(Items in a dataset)
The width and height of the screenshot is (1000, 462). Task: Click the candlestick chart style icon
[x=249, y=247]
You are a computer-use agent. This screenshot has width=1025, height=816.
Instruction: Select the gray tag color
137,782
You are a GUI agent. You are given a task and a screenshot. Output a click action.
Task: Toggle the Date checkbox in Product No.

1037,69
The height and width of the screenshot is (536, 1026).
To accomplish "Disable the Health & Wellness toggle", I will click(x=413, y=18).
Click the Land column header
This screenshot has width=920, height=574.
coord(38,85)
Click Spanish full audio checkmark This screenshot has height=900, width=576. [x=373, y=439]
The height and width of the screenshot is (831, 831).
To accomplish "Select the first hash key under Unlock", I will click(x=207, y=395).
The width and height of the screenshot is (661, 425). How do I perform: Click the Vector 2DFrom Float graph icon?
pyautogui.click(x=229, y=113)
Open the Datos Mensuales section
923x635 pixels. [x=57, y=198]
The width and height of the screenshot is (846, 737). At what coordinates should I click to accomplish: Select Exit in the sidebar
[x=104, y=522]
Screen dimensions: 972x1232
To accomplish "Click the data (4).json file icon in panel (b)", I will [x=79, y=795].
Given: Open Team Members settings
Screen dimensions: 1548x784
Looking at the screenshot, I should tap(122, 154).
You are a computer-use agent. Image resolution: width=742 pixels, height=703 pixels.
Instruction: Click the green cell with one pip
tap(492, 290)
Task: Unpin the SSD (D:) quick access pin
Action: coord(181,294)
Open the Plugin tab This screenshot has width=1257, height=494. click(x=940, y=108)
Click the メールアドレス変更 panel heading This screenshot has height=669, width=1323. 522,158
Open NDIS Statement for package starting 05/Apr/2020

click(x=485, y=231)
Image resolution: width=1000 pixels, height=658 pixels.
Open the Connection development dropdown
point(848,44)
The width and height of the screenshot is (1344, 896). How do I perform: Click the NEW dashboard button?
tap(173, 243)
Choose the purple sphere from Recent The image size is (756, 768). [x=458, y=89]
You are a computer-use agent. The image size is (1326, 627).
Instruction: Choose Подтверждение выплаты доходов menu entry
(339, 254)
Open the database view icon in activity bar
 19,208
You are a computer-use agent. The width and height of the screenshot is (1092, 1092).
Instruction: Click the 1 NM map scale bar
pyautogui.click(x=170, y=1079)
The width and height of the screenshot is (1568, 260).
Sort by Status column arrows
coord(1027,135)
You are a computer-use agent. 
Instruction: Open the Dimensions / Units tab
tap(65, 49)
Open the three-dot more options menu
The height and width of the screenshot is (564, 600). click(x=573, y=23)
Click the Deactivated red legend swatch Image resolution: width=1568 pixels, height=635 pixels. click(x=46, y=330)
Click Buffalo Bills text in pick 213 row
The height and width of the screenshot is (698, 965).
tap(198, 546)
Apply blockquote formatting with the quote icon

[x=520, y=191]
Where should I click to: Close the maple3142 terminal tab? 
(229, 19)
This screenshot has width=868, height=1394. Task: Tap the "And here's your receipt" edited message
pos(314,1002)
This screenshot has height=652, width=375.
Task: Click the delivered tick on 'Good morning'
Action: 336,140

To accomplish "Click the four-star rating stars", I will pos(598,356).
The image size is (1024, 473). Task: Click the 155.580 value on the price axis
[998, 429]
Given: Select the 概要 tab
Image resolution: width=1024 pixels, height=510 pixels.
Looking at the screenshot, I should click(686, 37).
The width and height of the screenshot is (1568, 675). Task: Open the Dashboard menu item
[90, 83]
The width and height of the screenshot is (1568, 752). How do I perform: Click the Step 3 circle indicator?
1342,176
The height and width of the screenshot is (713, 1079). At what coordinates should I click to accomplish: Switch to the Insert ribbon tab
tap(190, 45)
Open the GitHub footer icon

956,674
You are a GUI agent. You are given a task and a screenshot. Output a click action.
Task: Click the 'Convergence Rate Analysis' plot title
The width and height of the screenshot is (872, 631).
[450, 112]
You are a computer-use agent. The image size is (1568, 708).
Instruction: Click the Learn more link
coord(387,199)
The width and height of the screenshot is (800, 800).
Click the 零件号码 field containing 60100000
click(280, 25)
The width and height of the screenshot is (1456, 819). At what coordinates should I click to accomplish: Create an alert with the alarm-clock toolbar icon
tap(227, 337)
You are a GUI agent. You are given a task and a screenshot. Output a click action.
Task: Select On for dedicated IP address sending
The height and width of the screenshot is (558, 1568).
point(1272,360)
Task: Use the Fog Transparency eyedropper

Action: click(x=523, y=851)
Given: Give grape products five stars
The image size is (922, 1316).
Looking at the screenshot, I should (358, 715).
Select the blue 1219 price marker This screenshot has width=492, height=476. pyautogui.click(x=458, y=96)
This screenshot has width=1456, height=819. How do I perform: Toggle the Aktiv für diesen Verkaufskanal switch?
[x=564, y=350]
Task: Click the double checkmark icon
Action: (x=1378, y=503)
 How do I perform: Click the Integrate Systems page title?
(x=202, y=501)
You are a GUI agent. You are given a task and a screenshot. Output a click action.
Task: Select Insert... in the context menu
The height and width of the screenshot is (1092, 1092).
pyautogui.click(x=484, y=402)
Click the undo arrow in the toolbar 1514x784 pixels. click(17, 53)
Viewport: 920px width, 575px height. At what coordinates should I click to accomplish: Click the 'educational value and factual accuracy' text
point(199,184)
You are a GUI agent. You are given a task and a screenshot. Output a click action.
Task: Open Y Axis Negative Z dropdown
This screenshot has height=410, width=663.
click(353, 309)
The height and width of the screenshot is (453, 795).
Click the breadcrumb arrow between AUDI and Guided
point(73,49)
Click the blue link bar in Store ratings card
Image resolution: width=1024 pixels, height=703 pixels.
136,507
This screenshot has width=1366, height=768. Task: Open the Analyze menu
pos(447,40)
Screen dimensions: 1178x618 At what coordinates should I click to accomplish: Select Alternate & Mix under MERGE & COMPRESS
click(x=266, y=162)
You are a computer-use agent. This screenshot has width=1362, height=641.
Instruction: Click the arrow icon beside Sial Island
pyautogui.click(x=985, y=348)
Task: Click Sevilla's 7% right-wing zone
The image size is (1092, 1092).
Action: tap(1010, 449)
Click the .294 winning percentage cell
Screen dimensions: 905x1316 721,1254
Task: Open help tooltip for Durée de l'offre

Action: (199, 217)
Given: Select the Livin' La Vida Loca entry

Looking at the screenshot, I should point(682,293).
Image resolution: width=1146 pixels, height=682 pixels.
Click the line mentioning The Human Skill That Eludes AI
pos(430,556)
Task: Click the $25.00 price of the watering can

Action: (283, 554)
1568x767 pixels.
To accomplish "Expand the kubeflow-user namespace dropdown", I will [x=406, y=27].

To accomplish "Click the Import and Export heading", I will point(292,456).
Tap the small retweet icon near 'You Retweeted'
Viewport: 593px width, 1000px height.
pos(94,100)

Aim ▸ Put the material from the line with "Click the メールアドレス変更" up to and including the line with "point(848,44)" into a two-column CSV with the headers instruction and response. Use one row per entry, put each value in a single quoted field, and replace any line breaks with spaces.

Complete output ▸
instruction,response
"Click the メールアドレス変更 panel heading This screenshot has height=669, width=1323.","522,158"
"Open NDIS Statement for package starting 05/Apr/2020","click(x=485, y=231)"
"Image resolution: width=1000 pixels, height=658 pixels. Open the Connection development dropdown","point(848,44)"